§ **Problem details**: Your copy should hold only the lines from the one containing "Task: Click Share your feedback link" through the final line of the entries, exactly as written, with no pictures.
--------------------------------------------------
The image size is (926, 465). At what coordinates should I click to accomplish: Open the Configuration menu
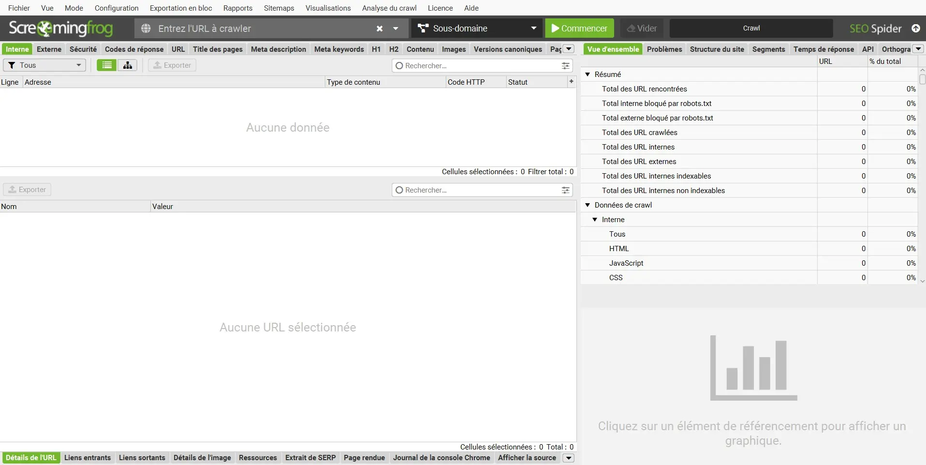click(117, 8)
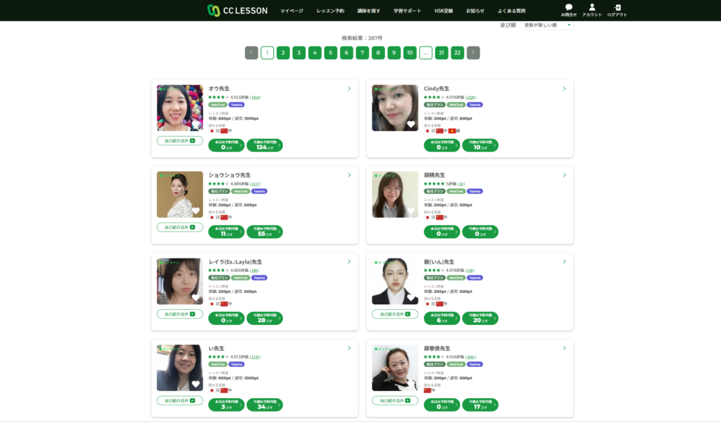Open 殷(いん)先生's profile photo

(395, 281)
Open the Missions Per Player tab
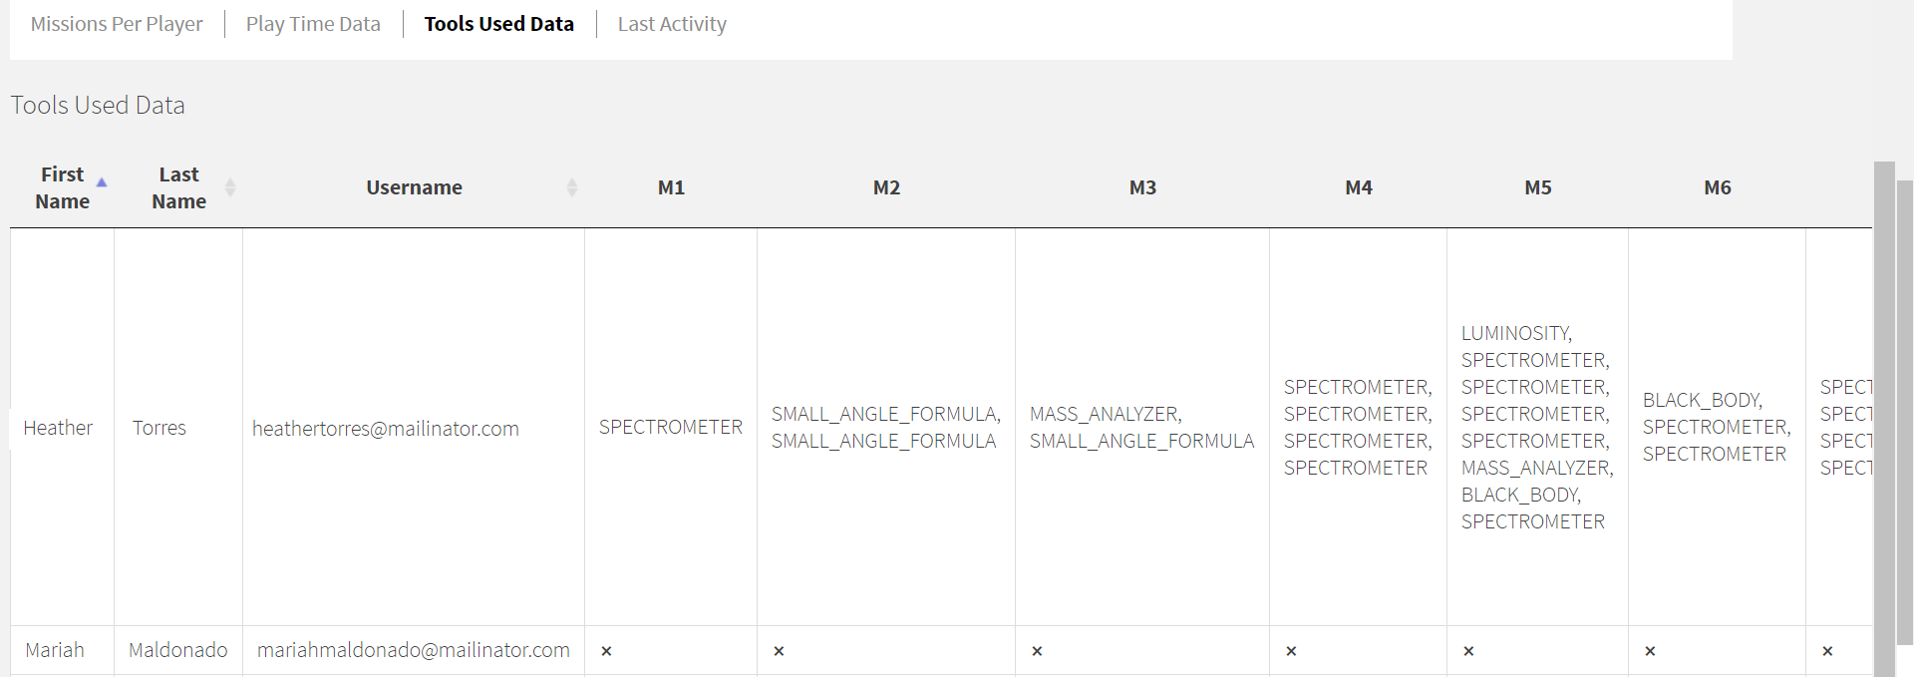Screen dimensions: 1914x677 [117, 24]
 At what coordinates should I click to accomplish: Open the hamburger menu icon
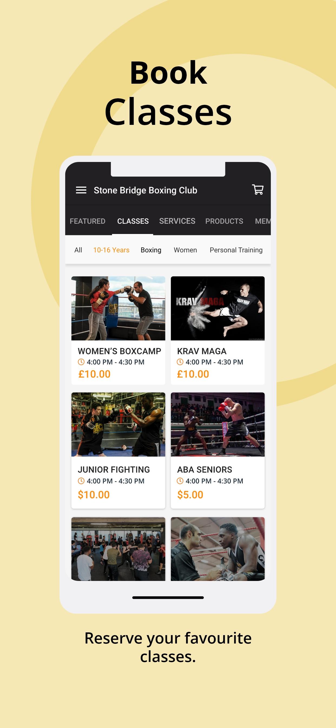pyautogui.click(x=81, y=190)
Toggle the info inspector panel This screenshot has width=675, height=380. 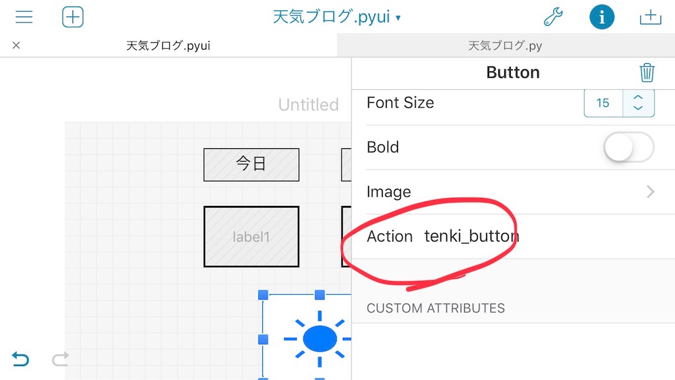[x=601, y=17]
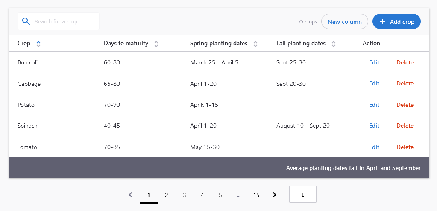The height and width of the screenshot is (211, 437).
Task: Expand the pagination ellipsis
Action: (x=238, y=195)
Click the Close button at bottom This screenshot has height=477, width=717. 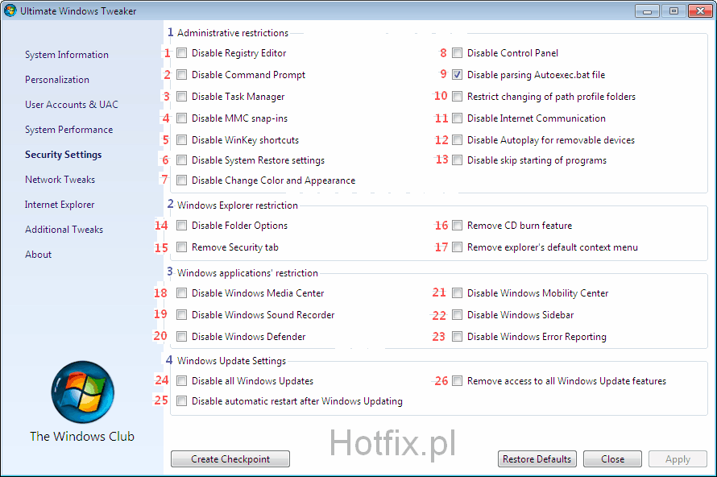[x=612, y=459]
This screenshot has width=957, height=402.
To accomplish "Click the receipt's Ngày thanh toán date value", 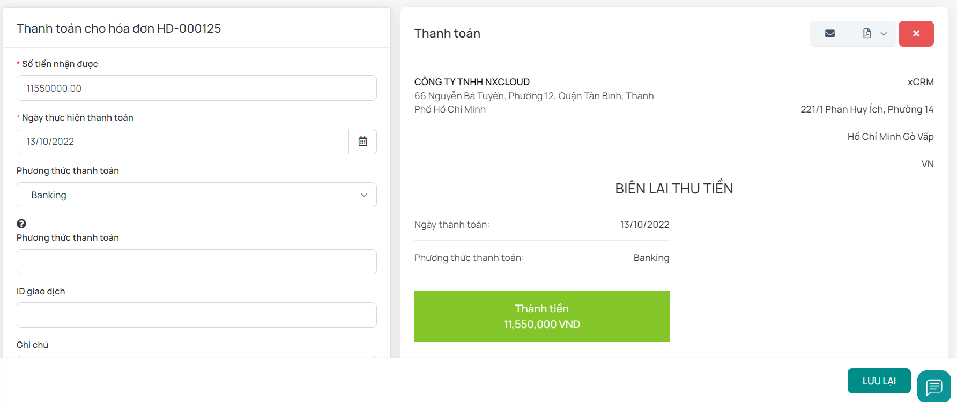I will (x=644, y=225).
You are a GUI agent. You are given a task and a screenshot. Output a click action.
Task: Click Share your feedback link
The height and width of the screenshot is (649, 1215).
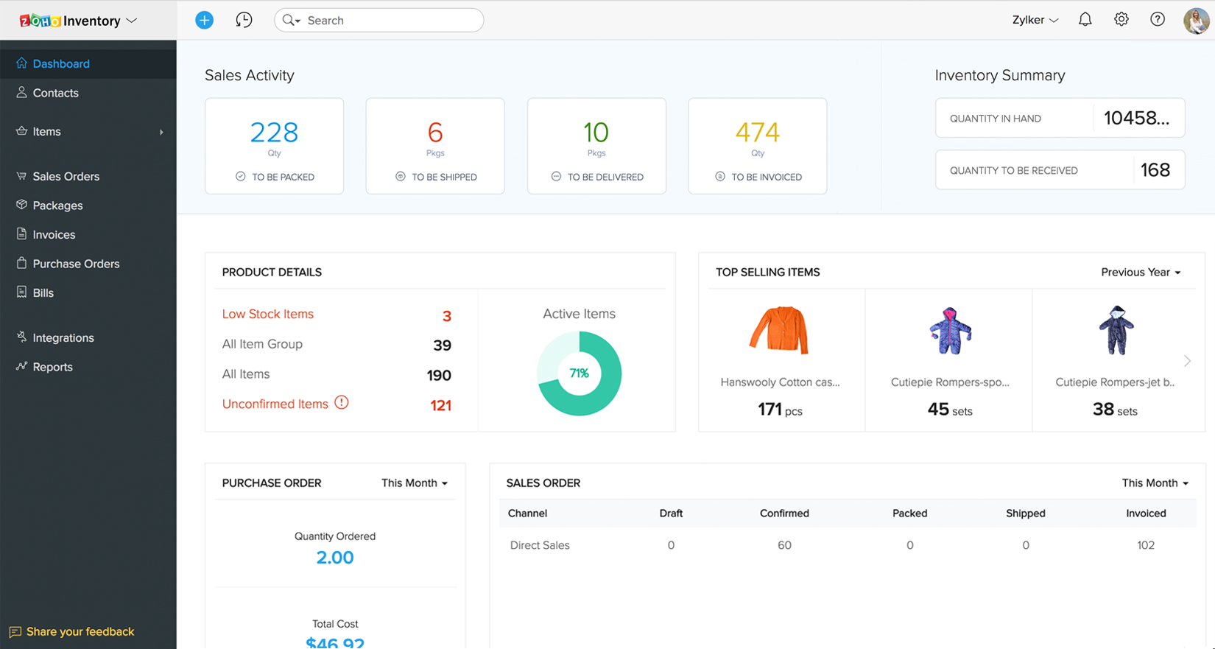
--------------------------------------------------
§ **Answer box**:
Task: Click Share your feedback link
The height and width of the screenshot is (649, 1215).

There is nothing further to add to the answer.